# Blizzard leopard gecko



## Layla (Feb 12, 2007)

I have bred my blizzard female to my friends normal male. I dont know if he is het for anything as he was a rehome. 
I know providing he is just a bog standard normal I will get normal babies het for blizzard. I then thought Id keep a baby or 2 (females) and then breed them next year and get blizzard hatchlings. However after reading Phillip de vowhatsit and Ron trempers book am I right in saying I actually have to get one of the het babies and breed it back to the blizzard in order to get blizzard hatchlings? 
I was gonna incubate all for female but if this is the case I may incubate for both. I hadnt planned to keep a male but will have to if what I read was correct if I want to produce blizzards. 
Need to know asap as the incubator is up and going and Lilia is due to lay any day Im thinking in the next couple of nights.


----------



## Ssthisto (Aug 31, 2006)

In order to get blizzards, both animals must carry blizzard - either be het for blizzard OR be homozygous blizzard. This is because blizzard is a recessive gene.

So yes, you need a male who carries blizzard AND a female that carries blizzard to produce blizzards.


----------



## Layla (Feb 12, 2007)

:lol2: Im so glad it was you that answered. Thanks. Right...poo thats put my plans to pot! Incubate for both it is :bash: .

So I can 'line breed' a male offspring back to Mum who is a homwhatsit (visual) Blizzard and hey presto Bliizard babies?

The penny is slowly dropping. Sorry for sounding thick I want to get it right.


----------



## Ssthisto (Aug 31, 2006)

Yes, if you breed a male offspring to your homozygous ("visual") blizzard female, you'll get about half blizzard babies - and half normal het blizzard.

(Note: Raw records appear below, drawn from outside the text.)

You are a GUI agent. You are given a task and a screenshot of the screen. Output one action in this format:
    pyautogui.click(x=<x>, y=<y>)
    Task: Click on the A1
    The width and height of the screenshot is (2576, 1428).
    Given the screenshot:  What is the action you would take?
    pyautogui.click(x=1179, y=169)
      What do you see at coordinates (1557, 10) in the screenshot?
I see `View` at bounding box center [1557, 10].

Or, of course, you could pick up an unrelated blizzard male at some point and breed THAT to your female offspring


----------



## Layla (Feb 12, 2007)

and get handed divorce papers from the hub too lol! Im on thin ice planning to keep a baby. 
Is it a completley bad idea to breed the offspring together for one generation then? It talks of doing this with some morphs in the book I wanted others opinions on it. I think Ron Tremper found problems with doing this after about 15-20 generations so he says dont do it for any more than 4 or 5 without introducing new lines.


----------



## Ssthisto (Aug 31, 2006)

It isn't the end of the world to do one generation of inbreeding, no. 

If you DO have a limited number you can keep then you're probably best either incubating a couple of eggs for male and keeping one - or planning to breed your girl to a 'borrowed' male.


----------



## Layla (Feb 12, 2007)

Ah ha never thought to incubate a couple at a diff temp. I have set incu to 87 to hatch roughly and equal number of both. That way I will have to grow some on to find out the sex and then hopefully he wont notice when one stays lol.


----------



## Ssthisto (Aug 31, 2006)

87 will actually hatch you mostly males to my knowledge.

84-85 is better for an even mix.


----------